Luigi Rolando (16 June 1773, Turin – 20 April 1831, Turin) was an Italian anatomist known for his pioneering research in brain localization of function.

He studied medicine in Turin, later continuing his education in Florence, where he studied engraving, drawing, anatomical dissection, and conducted microscopic investigations of nerve tissue. From 1804 he was a professor at the University of Sassari, and in 1814 was appointed professor of anatomy at the University of Turin.

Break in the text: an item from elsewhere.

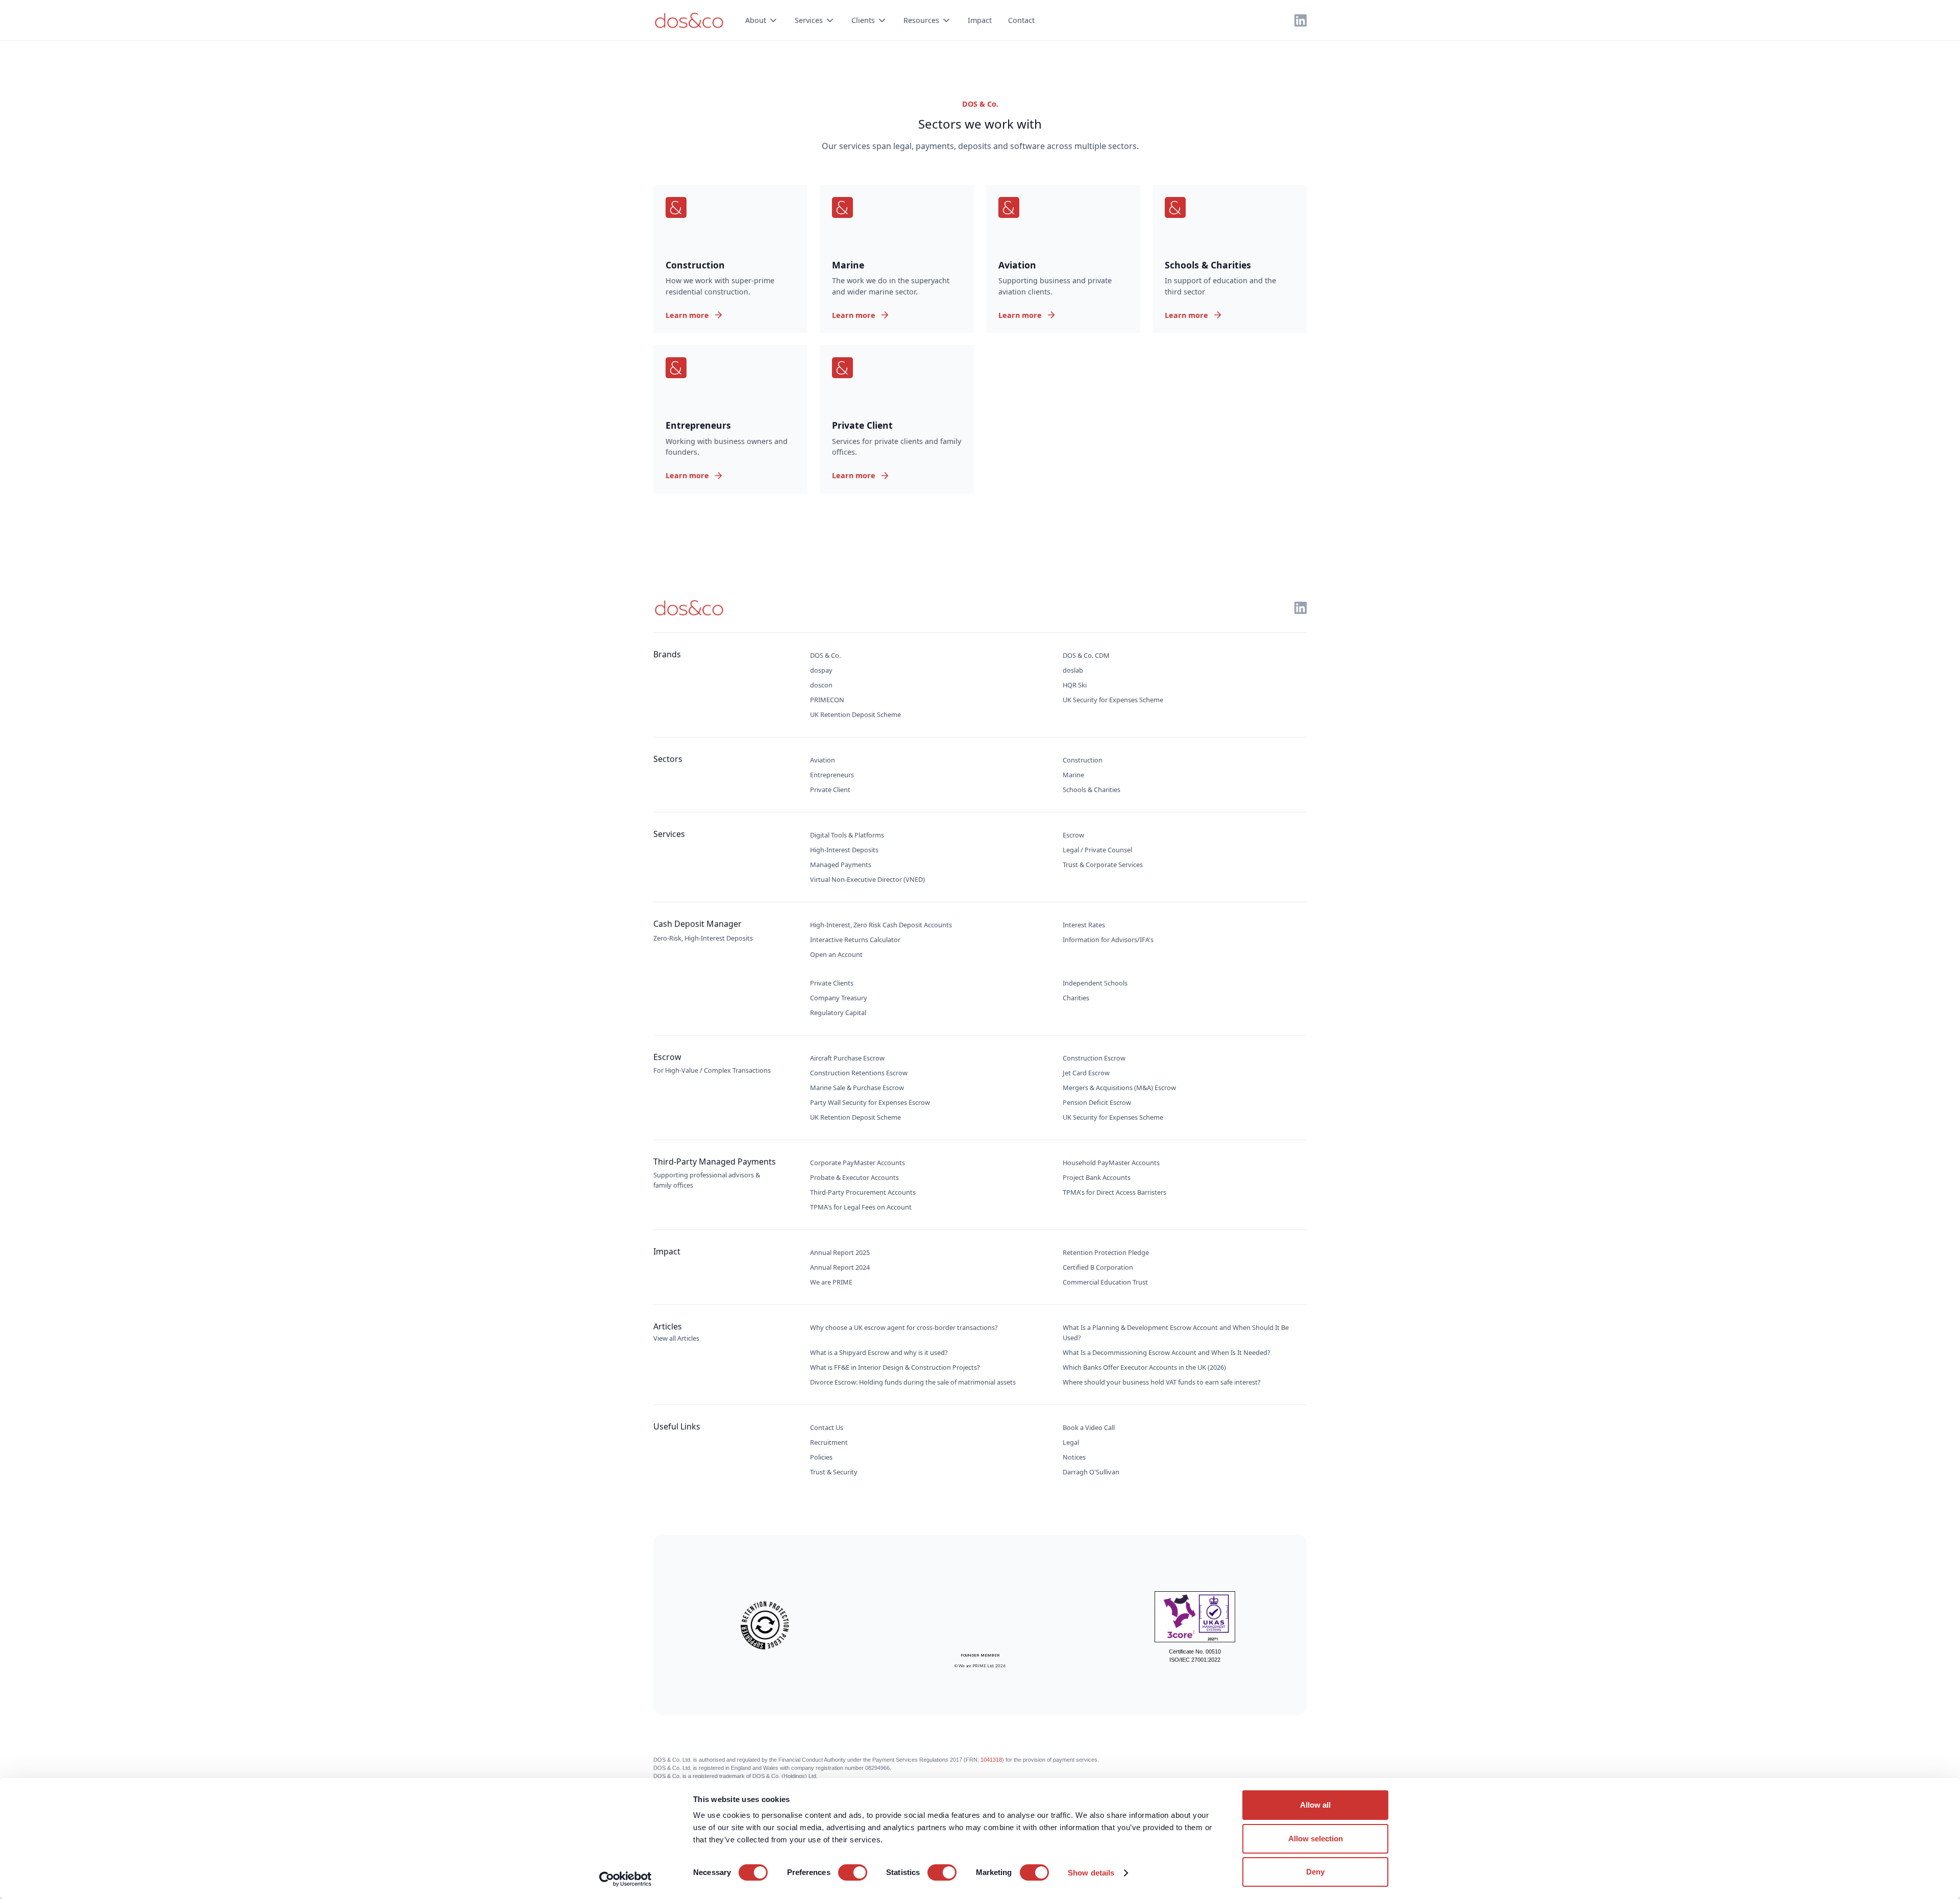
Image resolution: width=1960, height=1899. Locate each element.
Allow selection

As a University of Turin professor, he devoted his life to the study of brain anatomy.
A range of neuroanatomical and neurological entities are named after him: the Rolandic vein, the Rolandic artery (central sulcal artery), the pre-Rolandic artery (precentral sulcal artery), the Rolandic operculum (post-central operculum), the Rolandic area (primary motor cortex), the substantia gelatinosa of Rolando, the fissure of Rolando (central sulcus) and Rolandic epilepsy.

== Written works ==
- Saggio sopra la vera struttura del cervello dell'uomo e degli animali e sopra le funzioni del sistema nervoso, (1809) – Essay on the brain structure of humans and animals, and functions of the nervous system.
- Inductions physiologiques et pathologiques sur les differentes espèces..., (translation into French by Antoine Jacques Louis Jourdan, François Gabriel Boisseau), 1822
- Ricerche anatomiche sulla struttura del midollo spinale, (1824) – Anatomical structure of the spinal cord.
- Saggio sopra la vera struttura del cervello e sopra le funzioni del sistema nervoso; Volumes 1–2, 1828
- Manuale di anatomia fisiologica, (1829) – Textbook of physiological anatomy.
- Della struttura degli emisferi cerebrali (1830) – Structure of the cerebral hemispheres.